Don Giovanni with Erwin Schrott, Royal Opera, Covent Garden, February 2012Posted on 17 February 2012
Erwin Schrott was a remarkable Don, good looking, devilishly charming, but with a nasty streak hidden by an insouciant devil-may-care attitude. And his singing was equally remarkable, with an easy casualness as if he were simply talking. As his counterpoint and servant, Alex Esposito as Leporello sang and acted the part with utter conviction. His Madamina aria, where he recounts to the lovesick Elvira all Giovanni’s conquests had a wonderful leering quality, and his stage actions were always expressive but never over the top.
Yet this was more than just Schrott and Esposito, and the rest of the cast was excellent. Ruxandra Donose came over beautifully in her Covent Garden debut as Donna Elvira, as did Kate Lindsey as Zerlina, who really fell for the Don at first meeting, smartly interposing herself between him and her betrothed Masetto, very well portrayed by Matthew Rose. In her first Donna Anna at Covent Garden, Carmela Remigio brought charm and power to the role. Her sudden realisation in Act I that Don Giovanni is her father’s murderer was very powerful, and her late Act II aria Non mi dir was charmingly delivered to her betrothed Don Ottavio.
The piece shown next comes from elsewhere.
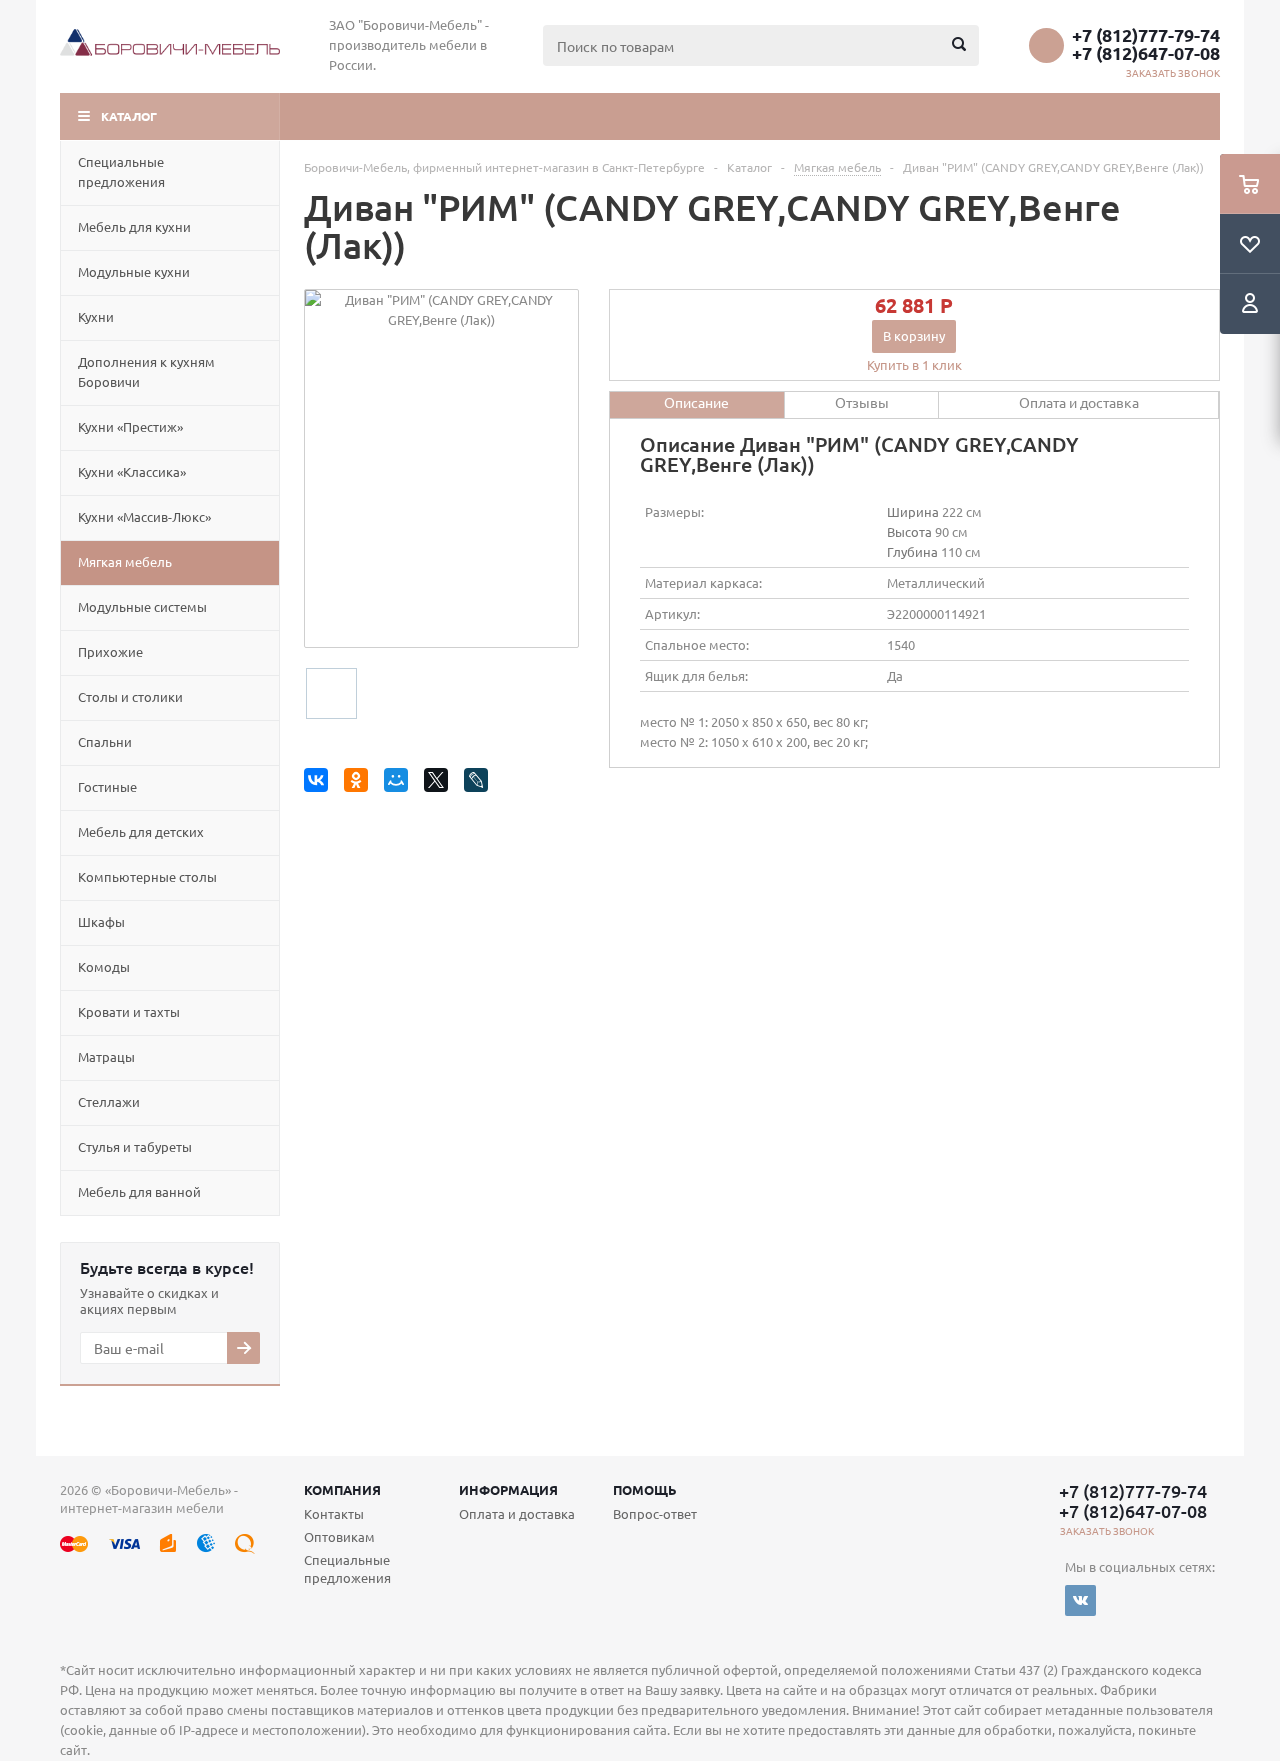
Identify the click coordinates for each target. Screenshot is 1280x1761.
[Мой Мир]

He was nobly sung and portrayed by Pavol Breslik, also making his role debut at the Royal Opera, and Reinhard Hagen sang the Commendatore with the presence he has shown before in this and other roles.
The singers were very well served by this Francesca Zambello production, superbly revived by Barbara Lluch with attention to detail everywhere. The dialogue between Giovanni and Leporello at the start of Act II was enlivened by the Don almost fainting as his servant says they have to leave the women alone, and it was then really played for laughs as he temporarily left the stage. After he had brutally shoved Leporello into a wall, and later beaten up Masetto leaving him lying on the ground, Zerlina came along to her betrothed and started slapping him, to great amusement from the audience. The joke about Leporello’s wife came off beautifully too, giving just the right degree of lightness before the statue made its ominous pronouncement. Then at the end, after Giovanni has been consumed by the flames of hell, Masetto offers his hand to Leporello and gives him a hug. A nice touch. The flames were so bright they lit up the whole auditorium, and Paul Pyant’s lighting was particularly good in showing the darkness at appropriate times.
Finally, the orchestra was very well paced under the direction of Constantinos Carydis, and the dramatic moment just before the statue appears at the banquet came over very strongly. One cannot easily find Don Giovanni better performed than this, and Erwin Schrott is unmissable.